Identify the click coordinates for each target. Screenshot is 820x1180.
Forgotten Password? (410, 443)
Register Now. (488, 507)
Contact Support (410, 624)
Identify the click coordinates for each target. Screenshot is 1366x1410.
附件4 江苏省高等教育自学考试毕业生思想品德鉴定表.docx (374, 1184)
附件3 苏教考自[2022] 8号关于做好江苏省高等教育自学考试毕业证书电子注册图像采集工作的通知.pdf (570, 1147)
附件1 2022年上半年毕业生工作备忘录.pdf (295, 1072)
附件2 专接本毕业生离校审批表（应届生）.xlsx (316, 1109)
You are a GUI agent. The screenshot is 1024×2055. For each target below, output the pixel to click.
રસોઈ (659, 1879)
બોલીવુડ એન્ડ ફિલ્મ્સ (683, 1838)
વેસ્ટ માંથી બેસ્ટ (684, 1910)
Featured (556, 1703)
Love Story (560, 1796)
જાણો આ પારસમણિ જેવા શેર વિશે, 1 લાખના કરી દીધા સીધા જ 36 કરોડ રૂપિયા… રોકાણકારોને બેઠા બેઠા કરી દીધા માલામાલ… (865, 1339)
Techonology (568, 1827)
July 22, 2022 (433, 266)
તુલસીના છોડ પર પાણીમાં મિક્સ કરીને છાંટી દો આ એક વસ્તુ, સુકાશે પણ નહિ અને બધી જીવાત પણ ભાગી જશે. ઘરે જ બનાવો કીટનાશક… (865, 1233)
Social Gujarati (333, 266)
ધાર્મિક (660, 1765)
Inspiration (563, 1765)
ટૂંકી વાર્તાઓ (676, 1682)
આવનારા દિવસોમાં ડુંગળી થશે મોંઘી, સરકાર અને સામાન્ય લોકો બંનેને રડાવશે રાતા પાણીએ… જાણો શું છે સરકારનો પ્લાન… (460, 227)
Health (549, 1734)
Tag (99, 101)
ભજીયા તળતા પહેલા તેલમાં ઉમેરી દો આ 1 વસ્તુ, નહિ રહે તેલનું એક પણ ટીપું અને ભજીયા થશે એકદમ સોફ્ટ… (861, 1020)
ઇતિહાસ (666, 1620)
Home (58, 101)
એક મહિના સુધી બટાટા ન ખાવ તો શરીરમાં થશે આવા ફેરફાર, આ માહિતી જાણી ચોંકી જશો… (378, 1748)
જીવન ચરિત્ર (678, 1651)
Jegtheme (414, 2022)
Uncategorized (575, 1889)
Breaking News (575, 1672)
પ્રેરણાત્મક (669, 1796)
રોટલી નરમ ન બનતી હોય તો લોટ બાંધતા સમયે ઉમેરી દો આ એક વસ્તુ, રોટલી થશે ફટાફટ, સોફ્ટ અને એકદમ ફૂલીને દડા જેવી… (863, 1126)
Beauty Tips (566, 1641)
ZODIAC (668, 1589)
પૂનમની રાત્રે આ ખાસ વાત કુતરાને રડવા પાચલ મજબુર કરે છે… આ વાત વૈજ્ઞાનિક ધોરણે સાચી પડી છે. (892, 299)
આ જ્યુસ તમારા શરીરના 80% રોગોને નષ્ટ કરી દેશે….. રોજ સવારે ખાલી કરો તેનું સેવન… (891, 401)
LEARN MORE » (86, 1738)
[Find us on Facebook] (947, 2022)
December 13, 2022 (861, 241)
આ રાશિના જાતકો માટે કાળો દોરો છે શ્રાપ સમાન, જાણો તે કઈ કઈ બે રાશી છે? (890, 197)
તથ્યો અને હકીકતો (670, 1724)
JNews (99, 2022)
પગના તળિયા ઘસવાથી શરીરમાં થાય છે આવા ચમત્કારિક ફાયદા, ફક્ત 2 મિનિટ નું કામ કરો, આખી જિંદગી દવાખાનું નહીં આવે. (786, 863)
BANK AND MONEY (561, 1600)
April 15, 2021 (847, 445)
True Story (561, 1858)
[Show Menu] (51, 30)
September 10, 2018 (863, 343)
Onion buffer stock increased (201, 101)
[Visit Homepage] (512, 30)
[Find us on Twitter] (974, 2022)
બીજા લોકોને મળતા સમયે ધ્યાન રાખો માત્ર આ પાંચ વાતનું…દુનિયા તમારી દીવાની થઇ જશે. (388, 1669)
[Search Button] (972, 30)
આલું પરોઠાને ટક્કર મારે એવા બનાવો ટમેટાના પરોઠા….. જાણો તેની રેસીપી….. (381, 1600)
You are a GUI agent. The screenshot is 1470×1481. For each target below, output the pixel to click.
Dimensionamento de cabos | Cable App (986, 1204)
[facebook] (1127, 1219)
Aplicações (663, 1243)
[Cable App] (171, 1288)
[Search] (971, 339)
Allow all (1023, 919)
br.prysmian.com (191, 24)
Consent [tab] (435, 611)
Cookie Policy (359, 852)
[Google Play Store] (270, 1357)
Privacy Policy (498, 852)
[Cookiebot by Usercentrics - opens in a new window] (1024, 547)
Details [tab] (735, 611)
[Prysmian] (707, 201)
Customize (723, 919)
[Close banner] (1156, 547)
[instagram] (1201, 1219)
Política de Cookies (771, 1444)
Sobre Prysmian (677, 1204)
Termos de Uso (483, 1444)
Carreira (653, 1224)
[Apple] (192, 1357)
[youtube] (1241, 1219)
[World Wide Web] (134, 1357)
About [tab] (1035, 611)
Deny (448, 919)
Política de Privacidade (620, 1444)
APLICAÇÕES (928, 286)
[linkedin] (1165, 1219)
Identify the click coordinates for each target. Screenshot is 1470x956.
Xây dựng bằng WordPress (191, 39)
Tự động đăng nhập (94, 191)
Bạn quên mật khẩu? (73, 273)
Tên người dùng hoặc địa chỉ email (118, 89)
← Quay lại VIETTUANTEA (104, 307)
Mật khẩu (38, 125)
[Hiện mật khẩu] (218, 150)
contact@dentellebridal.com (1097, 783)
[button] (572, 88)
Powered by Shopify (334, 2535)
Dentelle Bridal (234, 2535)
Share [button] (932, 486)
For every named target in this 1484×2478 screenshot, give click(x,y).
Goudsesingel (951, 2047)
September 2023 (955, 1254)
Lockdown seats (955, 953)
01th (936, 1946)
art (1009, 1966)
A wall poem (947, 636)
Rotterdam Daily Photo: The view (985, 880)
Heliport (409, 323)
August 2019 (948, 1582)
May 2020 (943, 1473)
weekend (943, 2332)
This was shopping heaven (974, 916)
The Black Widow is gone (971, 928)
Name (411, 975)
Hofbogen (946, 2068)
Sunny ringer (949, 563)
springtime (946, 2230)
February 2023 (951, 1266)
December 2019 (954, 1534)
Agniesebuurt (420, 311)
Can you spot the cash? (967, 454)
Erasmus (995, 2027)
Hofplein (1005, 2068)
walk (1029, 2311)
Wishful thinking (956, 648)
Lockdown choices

═══

● **Exercise**:
Give the number of lines in the listing that contain the string "each". Write nothing else.

● **Output of the exercise**:
5